(AVAILABLE DATA begins)

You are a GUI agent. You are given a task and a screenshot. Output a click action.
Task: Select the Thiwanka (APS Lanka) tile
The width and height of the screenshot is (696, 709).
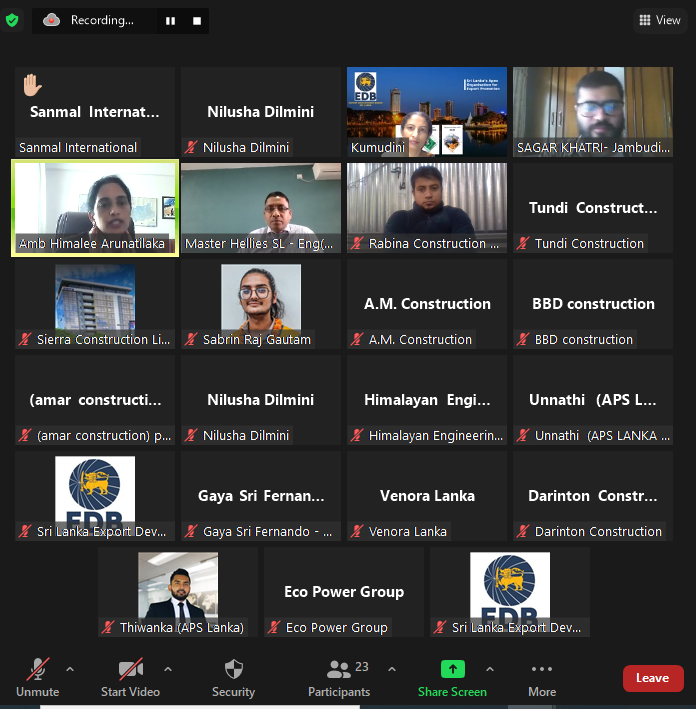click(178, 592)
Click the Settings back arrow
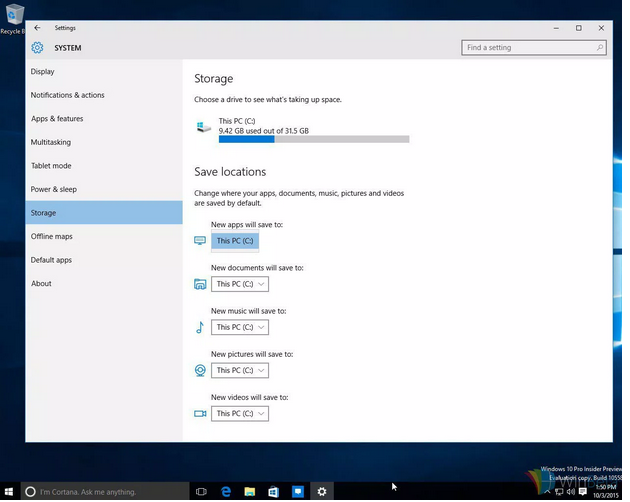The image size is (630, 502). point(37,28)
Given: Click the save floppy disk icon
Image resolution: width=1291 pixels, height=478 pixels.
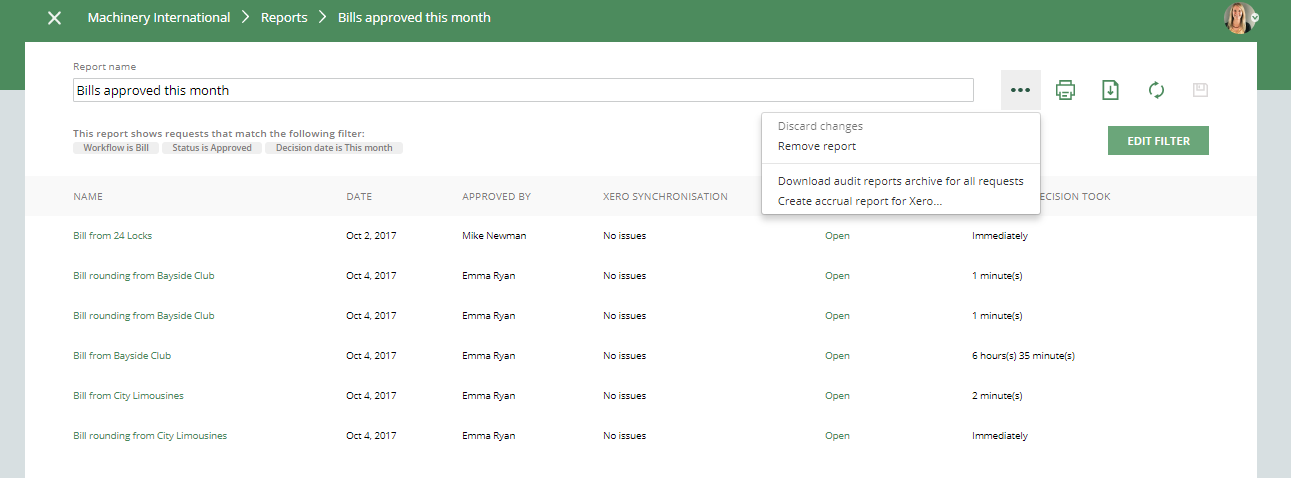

(AVAILABLE DATA ends)

■ REQUIREMENT
Transcribe the full listing above exactly as it stands, minus the pictures.

■ WRITTEN REPLY
You are a GUI agent. You are given a task and a screenshot. Output a click action.
Task: Select the Thiwanka (APS Lanka) tile
The width and height of the screenshot is (696, 709).
click(178, 592)
Click the Settings back arrow
The image size is (630, 502). point(37,28)
Given: Click the save floppy disk icon
Image resolution: width=1291 pixels, height=478 pixels.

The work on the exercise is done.